Nonetheless, it is useful to briefly review the nature of the tax shelter regime, the characteristics of a tax shelter, and the consequences arising once one gets involved in such arrangement.
Tax shelters regime
Charitable giving has always been encouraged and tax planners have developed a number of structures to create tax minimization investments for taxpayers. Parliament has passed legislation that regulates some of these structures, which are referred to in the Income Tax Act (Canada) (the “ITA”) as tax shelters.
The tax shelter regime is administrative in nature. Its purpose is to create a registry of all tax shelters and compile the information related to each tax shelter, including a list of the taxpayers who have participated in, and the promoters who have promoted them. The registry provides the CRA with relevant information so that it can audit each tax shelter—including all promoters and participants. The CRA audits all tax shelters and, if it determines that a tax shelter violates the ITA and that the taxpayers are not entitled to some or all of the tax benefits, the CRA can identify all taxpayers easily.
A secondary purpose of the tax shelter regime is to protect taxpayers. The legislation imposes significant disclosure requirements on promoters. It should also be noted that the identification number for tax shelters is for administrative purposes only and does confirm the entitlement of a taxpayer to claim any tax benefits associated with the tax shelter. This way, the Minister seeks to ensure that promoters do not allege that the tax shelter identification number suggests that the CRA has approved the tax shelter. Moreover, the promoter penalties are severe and are intended to deter promoters from breaching the restrictions against selling tax shelters. Unfortunately, despite such penalties and the potential risks associated with tax shelters, they are still quite common.
Characteristics of a tax shelter
To determine if a certain gifting scheme is a tax shelter, three concepts must be looked: (1) the gifting arrangement; (2) the promoter; and (3) the tax shelter.
A gifting arrangement has two principal components:
- there must be an arrangement in which a taxpayer will make a gift to a qualified donee (generally registered charities); and
- statements or representations are made or proposed to be made in connection with the arrangement.
An arrangement indicates a sequence of events which sets out the type of gift the taxpayer will make, typically cash or property, and the identity of the qualified donee.
The object of the statements or representations is essentially the communication of that sequence of events to the taxpayer. The person making such representations could be anyone who qualifies as a promoter and a wide range of individuals will qualify as a promoter. A tax advisor could qualify as such.
The conclusion that an arrangement falls within the gifting arrangement definition does not, in and of itself, result in tax consequences, filing obligations, or restrictions.
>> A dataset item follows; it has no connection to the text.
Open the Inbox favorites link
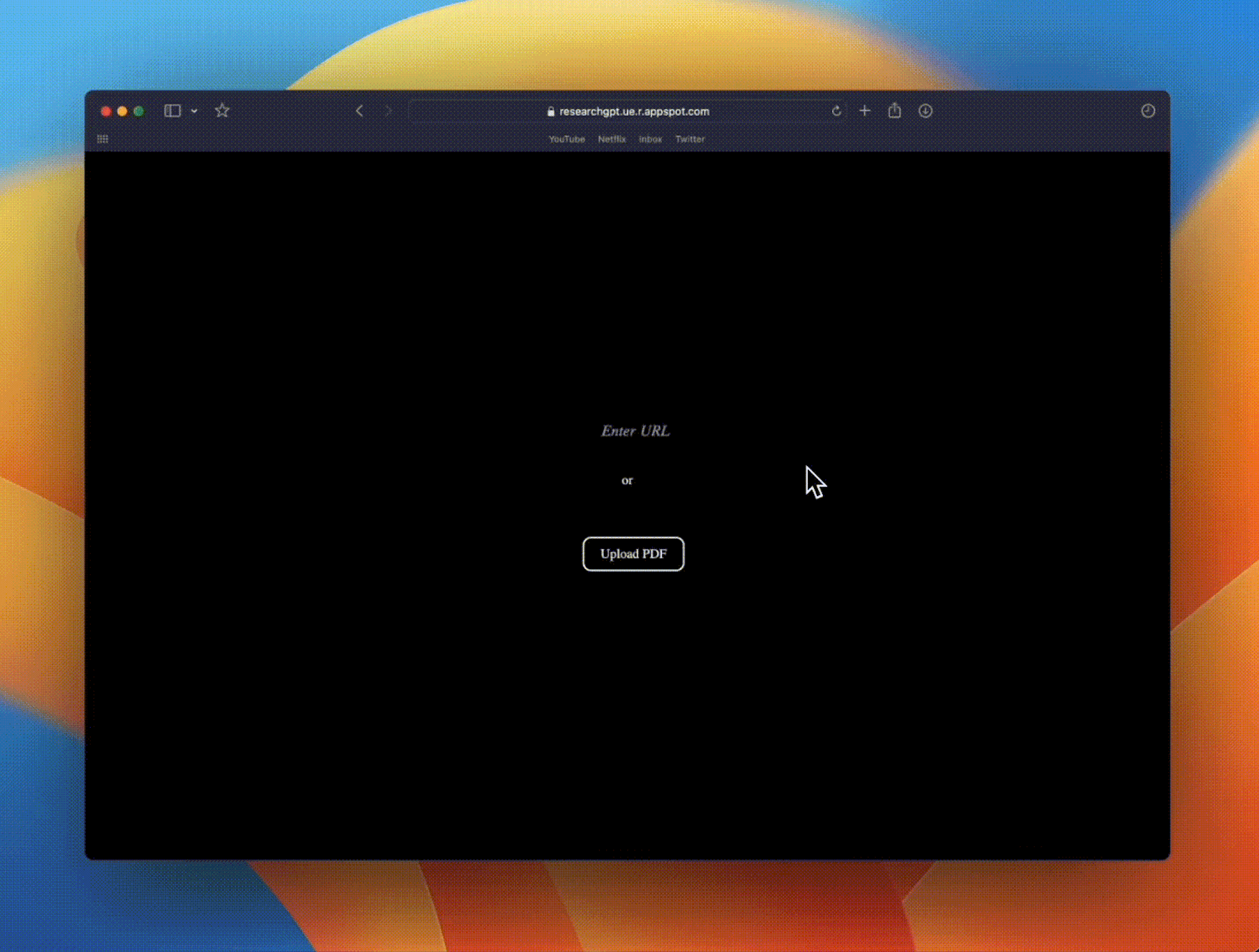This screenshot has width=1259, height=952. click(x=650, y=139)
These arise only if the gifting arrangement is a tax shelter.
The tax shelter definition is long and complex. It includes several vague elements that the courts have interpreted and clarified, and several other elements that the courts have yet to interpret and clarify.
Broadly speaking, and most commonly, a tax shelter exists when there is a gifting arrangement whose statements or representations indicate that if the taxpayer were to enter into such arrangement, the taxpayer would receive a tax benefit equal to, or in excess of, the amount of the taxpayer’s donation. This can be referred to as “profitable gifting.”
Taxpayers should be careful with any arrangements or schemes that are marketed as “profitable gifting.” Depending on the nature of the arrangement, the tax benefit could be reduced to the actual value of the donation in a situation where, for instance, an inflated tax receipt was provided. The tax benefit could also be reduced to zero if CRA finds that there was no “true gift” as part of the arrangement. Moreover, the tax benefit could be refused outright if the promoter of the tax shelter is liable for certain penalties. Finally, participating in a tax shelter is likely to result in an audit.
Taxpayers should exercise great caution and consult a tax advisor to avoid the adverse tax consequences resulting from being involved in a tax shelter.